SUPPLIED MATERIAL below:

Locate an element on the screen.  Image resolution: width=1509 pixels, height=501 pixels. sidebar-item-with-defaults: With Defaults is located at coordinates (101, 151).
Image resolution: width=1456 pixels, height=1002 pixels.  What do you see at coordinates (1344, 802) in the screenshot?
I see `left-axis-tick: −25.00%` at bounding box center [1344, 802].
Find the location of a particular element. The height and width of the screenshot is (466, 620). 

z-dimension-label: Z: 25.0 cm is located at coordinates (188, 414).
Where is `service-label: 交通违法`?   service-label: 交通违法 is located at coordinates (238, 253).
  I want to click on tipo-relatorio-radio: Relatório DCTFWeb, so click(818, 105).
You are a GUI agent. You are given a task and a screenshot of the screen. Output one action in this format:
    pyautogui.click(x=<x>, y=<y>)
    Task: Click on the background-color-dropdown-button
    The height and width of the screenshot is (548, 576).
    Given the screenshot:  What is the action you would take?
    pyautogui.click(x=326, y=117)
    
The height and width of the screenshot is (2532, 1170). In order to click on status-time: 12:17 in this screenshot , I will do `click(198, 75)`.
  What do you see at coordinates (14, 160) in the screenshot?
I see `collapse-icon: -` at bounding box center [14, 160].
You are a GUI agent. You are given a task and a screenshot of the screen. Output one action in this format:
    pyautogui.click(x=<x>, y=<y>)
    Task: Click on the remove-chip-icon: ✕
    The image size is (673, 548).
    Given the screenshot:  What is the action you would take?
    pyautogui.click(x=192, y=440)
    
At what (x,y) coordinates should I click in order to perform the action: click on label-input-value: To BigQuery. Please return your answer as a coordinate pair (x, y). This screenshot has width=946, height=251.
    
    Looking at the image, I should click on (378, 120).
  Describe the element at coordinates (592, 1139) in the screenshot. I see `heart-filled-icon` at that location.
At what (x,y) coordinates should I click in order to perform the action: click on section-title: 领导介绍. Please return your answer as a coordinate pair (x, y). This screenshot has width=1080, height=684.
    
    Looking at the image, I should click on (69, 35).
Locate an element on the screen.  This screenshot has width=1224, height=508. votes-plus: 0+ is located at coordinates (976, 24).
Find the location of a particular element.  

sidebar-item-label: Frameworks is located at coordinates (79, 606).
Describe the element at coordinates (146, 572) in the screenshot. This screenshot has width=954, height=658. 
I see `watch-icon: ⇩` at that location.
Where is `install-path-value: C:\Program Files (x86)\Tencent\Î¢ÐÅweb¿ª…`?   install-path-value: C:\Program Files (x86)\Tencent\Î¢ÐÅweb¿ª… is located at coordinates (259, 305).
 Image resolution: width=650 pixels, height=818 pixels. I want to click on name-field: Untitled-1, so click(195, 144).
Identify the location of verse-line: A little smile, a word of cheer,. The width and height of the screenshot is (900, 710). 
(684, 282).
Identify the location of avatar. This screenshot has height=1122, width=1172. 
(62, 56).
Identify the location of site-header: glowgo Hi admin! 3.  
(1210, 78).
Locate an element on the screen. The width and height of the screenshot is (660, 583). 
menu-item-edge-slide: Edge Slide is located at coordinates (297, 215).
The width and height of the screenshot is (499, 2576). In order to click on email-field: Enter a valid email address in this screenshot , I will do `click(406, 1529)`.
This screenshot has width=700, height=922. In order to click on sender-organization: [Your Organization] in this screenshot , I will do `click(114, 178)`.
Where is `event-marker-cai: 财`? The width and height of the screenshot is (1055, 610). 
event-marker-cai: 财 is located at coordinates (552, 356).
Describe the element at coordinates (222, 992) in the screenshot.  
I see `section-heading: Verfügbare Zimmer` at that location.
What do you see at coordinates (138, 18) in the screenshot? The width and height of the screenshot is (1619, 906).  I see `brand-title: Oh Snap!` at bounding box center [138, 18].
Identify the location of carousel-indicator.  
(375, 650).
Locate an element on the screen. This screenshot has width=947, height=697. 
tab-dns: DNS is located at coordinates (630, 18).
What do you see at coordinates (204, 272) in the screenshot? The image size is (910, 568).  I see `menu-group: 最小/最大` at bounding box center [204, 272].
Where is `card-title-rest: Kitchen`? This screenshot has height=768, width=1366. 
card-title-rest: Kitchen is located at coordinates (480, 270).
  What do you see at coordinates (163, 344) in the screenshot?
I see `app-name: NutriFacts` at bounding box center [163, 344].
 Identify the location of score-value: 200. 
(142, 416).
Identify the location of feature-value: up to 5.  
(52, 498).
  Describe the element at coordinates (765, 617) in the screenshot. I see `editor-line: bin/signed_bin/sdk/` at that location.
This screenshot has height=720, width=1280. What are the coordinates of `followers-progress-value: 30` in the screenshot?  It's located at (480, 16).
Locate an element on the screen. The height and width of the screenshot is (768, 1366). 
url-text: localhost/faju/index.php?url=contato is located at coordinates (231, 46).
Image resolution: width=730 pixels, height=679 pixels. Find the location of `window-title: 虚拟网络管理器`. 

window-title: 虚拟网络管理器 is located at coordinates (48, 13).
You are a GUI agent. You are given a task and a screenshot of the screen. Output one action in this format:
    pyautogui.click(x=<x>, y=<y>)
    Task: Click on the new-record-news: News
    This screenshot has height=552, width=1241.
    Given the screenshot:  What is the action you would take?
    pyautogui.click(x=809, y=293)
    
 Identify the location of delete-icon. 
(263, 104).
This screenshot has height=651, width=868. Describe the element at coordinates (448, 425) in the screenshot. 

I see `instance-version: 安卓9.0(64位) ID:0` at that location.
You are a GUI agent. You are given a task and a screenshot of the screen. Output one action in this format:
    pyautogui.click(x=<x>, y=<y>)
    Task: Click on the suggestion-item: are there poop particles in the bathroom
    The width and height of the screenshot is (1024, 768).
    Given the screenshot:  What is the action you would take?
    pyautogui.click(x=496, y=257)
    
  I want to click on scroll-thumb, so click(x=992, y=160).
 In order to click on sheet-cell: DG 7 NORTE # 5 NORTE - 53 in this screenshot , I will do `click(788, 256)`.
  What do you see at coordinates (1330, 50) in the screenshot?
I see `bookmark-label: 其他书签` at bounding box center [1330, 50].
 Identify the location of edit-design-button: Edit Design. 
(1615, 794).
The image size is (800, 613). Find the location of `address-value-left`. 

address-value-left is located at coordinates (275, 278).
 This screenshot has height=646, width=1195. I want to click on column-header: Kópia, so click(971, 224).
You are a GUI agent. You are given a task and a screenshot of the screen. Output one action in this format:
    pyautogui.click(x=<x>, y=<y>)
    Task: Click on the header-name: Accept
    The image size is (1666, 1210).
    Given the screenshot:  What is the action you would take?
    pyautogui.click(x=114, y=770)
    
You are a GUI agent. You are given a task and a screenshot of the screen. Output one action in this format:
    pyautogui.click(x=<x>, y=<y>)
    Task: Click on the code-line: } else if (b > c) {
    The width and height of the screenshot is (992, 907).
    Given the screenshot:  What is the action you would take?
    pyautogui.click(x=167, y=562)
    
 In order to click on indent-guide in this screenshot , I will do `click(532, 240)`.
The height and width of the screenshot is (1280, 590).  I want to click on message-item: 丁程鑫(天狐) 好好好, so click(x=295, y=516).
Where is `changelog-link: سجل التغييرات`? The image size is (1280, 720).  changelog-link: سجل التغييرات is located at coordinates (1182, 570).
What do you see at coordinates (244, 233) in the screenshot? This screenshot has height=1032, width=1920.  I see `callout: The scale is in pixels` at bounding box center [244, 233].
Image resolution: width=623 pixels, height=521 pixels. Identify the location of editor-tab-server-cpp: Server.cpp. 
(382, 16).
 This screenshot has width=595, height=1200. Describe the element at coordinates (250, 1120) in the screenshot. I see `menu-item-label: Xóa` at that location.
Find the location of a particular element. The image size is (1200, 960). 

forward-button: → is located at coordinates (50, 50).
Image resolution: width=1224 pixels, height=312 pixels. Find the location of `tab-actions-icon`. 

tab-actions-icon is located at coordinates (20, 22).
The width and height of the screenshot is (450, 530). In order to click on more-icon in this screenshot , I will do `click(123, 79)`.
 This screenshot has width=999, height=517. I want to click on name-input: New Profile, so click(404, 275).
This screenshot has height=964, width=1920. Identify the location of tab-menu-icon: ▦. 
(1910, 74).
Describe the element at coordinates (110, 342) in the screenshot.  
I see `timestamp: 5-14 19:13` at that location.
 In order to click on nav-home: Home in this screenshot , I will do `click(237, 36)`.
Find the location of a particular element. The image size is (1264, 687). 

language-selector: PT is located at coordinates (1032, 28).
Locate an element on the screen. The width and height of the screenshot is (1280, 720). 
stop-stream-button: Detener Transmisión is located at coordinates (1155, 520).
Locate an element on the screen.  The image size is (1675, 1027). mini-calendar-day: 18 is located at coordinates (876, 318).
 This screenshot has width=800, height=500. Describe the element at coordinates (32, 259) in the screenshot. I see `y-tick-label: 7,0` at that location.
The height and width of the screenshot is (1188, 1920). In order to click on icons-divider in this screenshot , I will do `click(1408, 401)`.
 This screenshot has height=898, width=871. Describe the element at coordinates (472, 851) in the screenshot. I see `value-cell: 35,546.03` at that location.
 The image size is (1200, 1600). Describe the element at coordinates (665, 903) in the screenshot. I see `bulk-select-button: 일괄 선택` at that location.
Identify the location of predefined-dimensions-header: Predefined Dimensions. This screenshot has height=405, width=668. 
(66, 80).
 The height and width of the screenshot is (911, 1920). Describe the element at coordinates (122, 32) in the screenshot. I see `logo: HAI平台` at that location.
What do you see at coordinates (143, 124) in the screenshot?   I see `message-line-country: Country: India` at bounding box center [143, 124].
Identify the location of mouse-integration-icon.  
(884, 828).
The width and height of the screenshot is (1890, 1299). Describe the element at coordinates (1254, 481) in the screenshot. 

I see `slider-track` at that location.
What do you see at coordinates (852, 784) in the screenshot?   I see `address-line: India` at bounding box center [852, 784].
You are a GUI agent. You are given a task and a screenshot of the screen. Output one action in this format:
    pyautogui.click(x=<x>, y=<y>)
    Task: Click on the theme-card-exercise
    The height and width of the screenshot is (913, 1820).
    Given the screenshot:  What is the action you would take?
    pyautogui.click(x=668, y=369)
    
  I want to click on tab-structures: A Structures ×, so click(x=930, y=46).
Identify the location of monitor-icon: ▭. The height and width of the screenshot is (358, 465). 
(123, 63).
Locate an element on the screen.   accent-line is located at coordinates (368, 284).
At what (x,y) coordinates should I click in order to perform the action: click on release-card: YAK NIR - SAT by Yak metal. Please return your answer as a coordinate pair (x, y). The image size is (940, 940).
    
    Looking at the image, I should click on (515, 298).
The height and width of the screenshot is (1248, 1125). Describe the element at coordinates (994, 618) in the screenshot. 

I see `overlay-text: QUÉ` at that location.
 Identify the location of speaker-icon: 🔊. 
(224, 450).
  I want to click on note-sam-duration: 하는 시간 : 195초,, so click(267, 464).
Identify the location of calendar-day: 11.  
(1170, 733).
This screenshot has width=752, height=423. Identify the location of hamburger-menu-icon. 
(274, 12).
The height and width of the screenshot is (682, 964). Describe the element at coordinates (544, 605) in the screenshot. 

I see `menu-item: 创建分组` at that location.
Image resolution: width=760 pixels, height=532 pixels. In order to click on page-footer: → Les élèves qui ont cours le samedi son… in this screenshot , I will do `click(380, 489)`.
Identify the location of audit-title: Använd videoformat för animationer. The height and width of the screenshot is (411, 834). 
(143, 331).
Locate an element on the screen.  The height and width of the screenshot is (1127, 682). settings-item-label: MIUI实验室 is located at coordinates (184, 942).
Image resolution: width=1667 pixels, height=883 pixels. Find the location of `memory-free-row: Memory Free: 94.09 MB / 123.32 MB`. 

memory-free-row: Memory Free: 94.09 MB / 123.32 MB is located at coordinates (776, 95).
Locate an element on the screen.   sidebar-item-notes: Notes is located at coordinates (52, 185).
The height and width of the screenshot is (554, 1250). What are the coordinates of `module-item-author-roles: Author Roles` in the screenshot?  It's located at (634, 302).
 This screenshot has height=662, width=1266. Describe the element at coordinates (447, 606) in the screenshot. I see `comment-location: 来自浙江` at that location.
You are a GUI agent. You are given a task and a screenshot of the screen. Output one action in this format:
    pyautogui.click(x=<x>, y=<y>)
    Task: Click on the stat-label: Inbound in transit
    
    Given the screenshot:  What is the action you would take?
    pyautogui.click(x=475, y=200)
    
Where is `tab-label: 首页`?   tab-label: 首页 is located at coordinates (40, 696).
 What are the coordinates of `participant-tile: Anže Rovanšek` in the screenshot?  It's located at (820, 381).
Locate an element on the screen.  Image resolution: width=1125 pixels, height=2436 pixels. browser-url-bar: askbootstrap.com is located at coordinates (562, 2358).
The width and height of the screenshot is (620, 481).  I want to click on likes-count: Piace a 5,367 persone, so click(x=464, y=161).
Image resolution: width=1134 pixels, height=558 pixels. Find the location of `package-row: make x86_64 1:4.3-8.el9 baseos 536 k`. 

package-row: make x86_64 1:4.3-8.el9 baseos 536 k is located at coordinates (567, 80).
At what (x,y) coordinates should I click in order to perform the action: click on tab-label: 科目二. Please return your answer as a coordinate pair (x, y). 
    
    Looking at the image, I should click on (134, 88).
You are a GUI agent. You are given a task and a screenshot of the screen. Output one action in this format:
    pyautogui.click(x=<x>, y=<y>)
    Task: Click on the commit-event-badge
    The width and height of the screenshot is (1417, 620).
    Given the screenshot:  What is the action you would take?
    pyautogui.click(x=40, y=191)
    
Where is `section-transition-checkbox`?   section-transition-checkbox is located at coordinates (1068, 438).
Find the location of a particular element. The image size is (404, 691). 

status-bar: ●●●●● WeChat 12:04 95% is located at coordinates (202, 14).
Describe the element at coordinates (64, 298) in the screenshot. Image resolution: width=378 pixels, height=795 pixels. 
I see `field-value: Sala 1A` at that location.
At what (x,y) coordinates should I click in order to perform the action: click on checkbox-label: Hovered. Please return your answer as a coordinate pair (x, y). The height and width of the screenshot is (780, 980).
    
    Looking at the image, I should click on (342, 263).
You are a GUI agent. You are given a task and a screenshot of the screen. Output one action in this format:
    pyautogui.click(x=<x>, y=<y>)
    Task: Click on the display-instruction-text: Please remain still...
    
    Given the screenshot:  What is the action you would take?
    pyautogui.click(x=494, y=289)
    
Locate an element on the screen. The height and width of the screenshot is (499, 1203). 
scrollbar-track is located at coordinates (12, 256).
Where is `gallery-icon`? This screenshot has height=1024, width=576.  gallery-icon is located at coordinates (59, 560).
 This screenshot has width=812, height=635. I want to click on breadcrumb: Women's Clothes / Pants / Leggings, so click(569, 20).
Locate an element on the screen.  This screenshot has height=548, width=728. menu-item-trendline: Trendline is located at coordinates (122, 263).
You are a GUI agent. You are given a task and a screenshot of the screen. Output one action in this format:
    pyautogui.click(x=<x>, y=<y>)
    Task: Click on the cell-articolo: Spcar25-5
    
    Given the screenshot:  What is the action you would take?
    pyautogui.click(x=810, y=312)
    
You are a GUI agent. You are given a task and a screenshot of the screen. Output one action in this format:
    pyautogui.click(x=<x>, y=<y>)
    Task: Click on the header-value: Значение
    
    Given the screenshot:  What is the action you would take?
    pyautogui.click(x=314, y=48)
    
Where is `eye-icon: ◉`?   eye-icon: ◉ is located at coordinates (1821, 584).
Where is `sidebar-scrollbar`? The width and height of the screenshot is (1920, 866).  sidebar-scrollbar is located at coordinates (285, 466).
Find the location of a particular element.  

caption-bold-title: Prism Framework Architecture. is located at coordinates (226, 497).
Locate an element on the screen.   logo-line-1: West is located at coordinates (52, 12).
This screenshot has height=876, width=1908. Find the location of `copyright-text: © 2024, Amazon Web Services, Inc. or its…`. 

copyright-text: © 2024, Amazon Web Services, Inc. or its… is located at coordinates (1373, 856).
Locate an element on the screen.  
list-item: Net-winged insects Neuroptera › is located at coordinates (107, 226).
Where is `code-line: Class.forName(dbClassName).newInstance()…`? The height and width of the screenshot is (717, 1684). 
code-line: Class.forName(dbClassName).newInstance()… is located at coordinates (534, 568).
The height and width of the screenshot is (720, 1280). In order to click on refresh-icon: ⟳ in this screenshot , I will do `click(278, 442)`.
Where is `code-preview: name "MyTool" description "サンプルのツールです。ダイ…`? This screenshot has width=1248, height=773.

End of SUPPLIED MATERIAL.

(EXERCISE INSTRUCTIONS) Reproduce the listing verbatim, everything from the line containing "coordinates (1821, 584)." down to the line containing "coordinates (52, 12).", both of those lines included.

(RESPONSE BELOW)
Where is `eye-icon: ◉`?   eye-icon: ◉ is located at coordinates (1821, 584).
Where is `sidebar-scrollbar`? The width and height of the screenshot is (1920, 866).  sidebar-scrollbar is located at coordinates (285, 466).
Find the location of a particular element.  

caption-bold-title: Prism Framework Architecture. is located at coordinates (226, 497).
Locate an element on the screen.   logo-line-1: West is located at coordinates (52, 12).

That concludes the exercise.